Coastal and offshore gas, oil and electricity infrastructure is at risk of significant damage and increased shut-down periods from increases in storm surge, wind, flooding and wave events. Sea level rise would worsen these impacts.
Increased ground movement and changes in groundwater are likely to accelerate degradation of power generation and refinery plant foundations, as well as of transmission lines, gas and oil pipelines.
Extreme heatwave events are likely to increase in frequency, generating an increase in the peak demand for electricity for air conditioning.
The anticipated decrease in annual rainfall may reduce the power supply capacity of hydroelectric dams and the water supply necessary for cooling of coal-fired power stations for power generation.
Telecommunications
Increased frequency and intensity of extreme wind, lightning and bushfires may cause significant damage to above-ground transmission lines and associated infrastructure.
Downpours will affect access holes, pits and other underground telecommunications facilities.
Increased storm activity may result in a significant rise in the cost of telecommunications supply and infrastructure maintenance associated with increased frequency and length of network outages and disruption of communication services.
Transport
Increased frequency and severity of extreme rainfall events may cause significant flood damage to road, rail, bridge, airport, port and, especially, tunnel infrastructure. Rail, bridges, airports and ports are susceptible to extreme winds. Ports and coastal infrastructure are particularly at risk from storm surges; sea level rise will add to the problem.
A rise in the frequency of lightning strikes would affect rail operations. The projected increase in storm activity may increase the cost of transport infrastructure maintenance and replacement.
Increased ground movement and changes in groundwater would accelerate degradation of materials, structures and foundations of transport infrastructure. The result would be reduction in life expectancy, increased maintenance costs and potential structural failure during extreme events.
Increased temperature and solar radiation could reduce the life of asphalt on road surfaces and airport tarmacs. Higher temperatures may stress steel in bridges and rail tracks through expansion and increased movement.
Sea level rise may affect tunnels close to the coast through increased tidal and salt gradients, ground water pressure and corrosion of materials.
Building
Buildings will be affected by increased frequency and intensity of extreme rainfall, wind and lightning.

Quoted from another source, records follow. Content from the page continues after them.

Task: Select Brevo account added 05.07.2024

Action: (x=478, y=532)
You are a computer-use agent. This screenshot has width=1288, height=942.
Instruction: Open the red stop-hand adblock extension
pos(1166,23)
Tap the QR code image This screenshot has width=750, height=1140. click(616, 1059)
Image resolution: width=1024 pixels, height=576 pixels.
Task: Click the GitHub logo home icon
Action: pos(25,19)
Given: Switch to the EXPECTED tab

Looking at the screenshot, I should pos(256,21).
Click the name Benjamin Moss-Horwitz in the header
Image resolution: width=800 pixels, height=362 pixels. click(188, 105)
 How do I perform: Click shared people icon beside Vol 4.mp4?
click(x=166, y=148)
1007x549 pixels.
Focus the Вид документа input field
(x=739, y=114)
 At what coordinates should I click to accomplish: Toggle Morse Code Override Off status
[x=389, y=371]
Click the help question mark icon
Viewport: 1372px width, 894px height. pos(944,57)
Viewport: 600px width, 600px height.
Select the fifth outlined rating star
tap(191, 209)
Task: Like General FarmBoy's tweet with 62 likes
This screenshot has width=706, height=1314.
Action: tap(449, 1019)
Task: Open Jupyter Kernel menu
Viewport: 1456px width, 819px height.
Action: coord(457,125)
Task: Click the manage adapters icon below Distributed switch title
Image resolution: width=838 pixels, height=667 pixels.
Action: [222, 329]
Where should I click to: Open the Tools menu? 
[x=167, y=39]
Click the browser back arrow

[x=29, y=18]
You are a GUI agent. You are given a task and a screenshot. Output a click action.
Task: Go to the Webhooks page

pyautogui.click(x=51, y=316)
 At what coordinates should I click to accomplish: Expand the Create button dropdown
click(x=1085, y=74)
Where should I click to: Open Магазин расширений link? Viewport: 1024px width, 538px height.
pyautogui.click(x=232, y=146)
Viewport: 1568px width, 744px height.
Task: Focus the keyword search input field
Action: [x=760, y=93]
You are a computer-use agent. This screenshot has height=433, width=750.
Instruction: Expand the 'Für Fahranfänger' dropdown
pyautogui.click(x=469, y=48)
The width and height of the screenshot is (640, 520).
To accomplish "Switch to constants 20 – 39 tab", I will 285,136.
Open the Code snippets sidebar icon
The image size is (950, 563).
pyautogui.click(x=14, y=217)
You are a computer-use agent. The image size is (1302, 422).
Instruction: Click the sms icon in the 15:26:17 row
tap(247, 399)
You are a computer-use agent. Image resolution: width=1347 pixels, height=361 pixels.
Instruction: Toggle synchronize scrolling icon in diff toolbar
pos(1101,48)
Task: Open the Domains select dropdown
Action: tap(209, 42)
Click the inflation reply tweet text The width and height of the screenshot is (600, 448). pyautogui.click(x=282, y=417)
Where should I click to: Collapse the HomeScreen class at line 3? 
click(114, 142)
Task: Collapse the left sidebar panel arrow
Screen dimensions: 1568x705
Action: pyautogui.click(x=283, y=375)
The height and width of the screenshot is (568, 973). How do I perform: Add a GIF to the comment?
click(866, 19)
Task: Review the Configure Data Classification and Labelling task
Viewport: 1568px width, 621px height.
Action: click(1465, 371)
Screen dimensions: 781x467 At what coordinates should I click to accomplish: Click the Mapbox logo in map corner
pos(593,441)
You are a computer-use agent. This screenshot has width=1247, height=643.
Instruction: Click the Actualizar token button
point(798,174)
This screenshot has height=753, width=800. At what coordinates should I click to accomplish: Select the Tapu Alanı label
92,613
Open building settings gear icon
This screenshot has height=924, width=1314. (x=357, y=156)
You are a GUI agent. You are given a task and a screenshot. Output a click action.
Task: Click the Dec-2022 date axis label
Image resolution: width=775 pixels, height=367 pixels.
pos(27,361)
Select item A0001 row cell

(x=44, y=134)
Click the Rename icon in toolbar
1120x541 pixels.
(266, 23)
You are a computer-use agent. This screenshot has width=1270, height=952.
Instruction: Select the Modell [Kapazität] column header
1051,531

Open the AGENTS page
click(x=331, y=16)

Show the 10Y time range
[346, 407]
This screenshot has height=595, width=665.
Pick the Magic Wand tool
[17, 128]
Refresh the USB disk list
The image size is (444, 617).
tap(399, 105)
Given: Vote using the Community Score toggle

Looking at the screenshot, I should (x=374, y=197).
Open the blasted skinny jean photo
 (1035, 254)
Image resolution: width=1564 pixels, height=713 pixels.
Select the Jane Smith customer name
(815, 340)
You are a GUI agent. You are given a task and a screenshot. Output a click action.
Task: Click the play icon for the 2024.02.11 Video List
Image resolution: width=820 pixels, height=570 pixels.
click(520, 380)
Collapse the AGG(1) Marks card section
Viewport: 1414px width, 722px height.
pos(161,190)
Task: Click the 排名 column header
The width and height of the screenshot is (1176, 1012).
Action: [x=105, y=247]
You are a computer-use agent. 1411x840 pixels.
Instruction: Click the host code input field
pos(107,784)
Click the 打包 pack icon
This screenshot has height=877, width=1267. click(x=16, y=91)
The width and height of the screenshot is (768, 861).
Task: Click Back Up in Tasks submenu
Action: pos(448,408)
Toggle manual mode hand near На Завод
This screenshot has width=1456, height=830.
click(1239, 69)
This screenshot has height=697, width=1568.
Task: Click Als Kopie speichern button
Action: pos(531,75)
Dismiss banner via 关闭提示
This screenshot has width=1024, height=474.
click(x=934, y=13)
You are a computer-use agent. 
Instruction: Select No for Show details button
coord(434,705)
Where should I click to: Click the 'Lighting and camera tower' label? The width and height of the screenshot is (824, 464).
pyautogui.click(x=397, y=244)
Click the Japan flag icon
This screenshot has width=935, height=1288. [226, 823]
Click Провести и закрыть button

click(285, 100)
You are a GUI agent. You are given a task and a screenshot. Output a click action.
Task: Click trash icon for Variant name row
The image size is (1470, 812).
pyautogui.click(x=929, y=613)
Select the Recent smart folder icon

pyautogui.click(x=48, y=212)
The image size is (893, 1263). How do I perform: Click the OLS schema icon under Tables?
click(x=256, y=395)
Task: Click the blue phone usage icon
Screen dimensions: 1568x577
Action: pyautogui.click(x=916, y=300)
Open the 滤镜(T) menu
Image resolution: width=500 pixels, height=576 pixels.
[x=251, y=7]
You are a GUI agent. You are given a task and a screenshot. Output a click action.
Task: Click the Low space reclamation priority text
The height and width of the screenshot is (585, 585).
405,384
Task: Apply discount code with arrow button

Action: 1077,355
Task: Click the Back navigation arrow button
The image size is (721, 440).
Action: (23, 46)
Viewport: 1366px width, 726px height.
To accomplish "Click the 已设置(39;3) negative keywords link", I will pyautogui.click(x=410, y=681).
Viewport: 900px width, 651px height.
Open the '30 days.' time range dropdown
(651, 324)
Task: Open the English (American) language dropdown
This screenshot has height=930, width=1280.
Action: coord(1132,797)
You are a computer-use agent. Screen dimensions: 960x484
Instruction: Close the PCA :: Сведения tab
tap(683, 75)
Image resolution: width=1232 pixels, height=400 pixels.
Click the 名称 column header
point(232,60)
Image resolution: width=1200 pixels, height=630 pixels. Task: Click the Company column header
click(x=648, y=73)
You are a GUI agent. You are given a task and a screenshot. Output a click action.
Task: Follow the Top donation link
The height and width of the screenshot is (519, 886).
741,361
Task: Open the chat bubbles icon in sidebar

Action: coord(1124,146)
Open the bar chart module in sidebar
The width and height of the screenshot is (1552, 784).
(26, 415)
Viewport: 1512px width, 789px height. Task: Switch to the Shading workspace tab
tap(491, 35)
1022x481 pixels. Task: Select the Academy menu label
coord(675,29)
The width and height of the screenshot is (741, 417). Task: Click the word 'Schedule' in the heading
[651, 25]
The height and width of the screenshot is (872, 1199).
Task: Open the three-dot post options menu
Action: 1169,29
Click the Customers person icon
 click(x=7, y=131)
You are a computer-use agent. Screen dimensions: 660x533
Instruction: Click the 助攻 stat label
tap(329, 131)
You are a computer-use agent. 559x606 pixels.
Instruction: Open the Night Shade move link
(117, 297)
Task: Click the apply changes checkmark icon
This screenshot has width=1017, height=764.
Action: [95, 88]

Coastal buildings and facilities will be particularly at risk from storm surges exacerbated by higher sea levels. The predicted increase in storm activity could raise the cost of public and private building maintenance and replacement.
Increases in bushfire frequency and intensity have the potential to increase rates of damage to buildings and structures, especially those in non-urban areas.
Drier conditions may lead to increased ground movement and changes in groundwater. Higher temperatures and more solar radiation could amplify degradation of materials.
II. KEY IMPACTS ON WATER SUPPLY AND RESOURCES
Key impacts stated for case studies conducted in England list sea flooding of saltwater into aquifers may be a problem in some areas. Stated specifically is: "The expected rise in sea level as a result of climate change will increase the risk of the sea overtopping current defenses or encroaching on undefended land leading to flooding. Coastal flooding is also likely to increase in frequency due to predicted increases in storm frequency and intensity. The Environmental Agency Flood Map provides an indication of areas at risk of flooding from the sea....but this does not include increased risk of from climate change." (Adapting to Climate Change Impacts on Water Management: A Guide for Planners, 2006) Provisionary plans have been made in England to deal with the possible scenarios, which could occur in the future. Stated as the assessment risk checklist for impacts to water are the following: (1) Storm level rise; (2) Storm surges, extreme high water levels and tidal flooding; (3) Flash floods, slow onset flooding and fluvial flooding; (4) Groundwater rise flooding; (5) Land erosion/landslips/subsidence; (6) Storm damage; and (7) Water Shortage. (Adapting to Climate Change Impacts on Water Management: A Guide for Planners, 2006) Specific site development must necessarily answer the questions of "how the suitability of different adaptation responses will vary with: (1) Location - what adaptation measures are necessary or appropriate? (2) Size of development - What opportunities are there for requiring developers to deliver certain features in new developments? (3) Type and use of development - is the adaptation response suitable for residential, commercial, office, retail or industrial development? What level of risk can a development withstand? (4) Design life of the development - How long will the development be operational for?; (5) Type of developer - some developments may be more open to adaptation incorporation measures than others; (6) Potential synergies - response to other climate change related impacts; (7) Potential conflicts - between adaptation and/or mitigation options; and (8) Opportunities for 'no regrets' measures. (Adapting to Climate Change Impacts on Water Management: A Guide for Planners, 2006) The many risks and potentialities to be addressed in terms of water resources are listed in the following table specifically, the risks, adaptation measures and principles in pressure on water resources and addressing flood risks.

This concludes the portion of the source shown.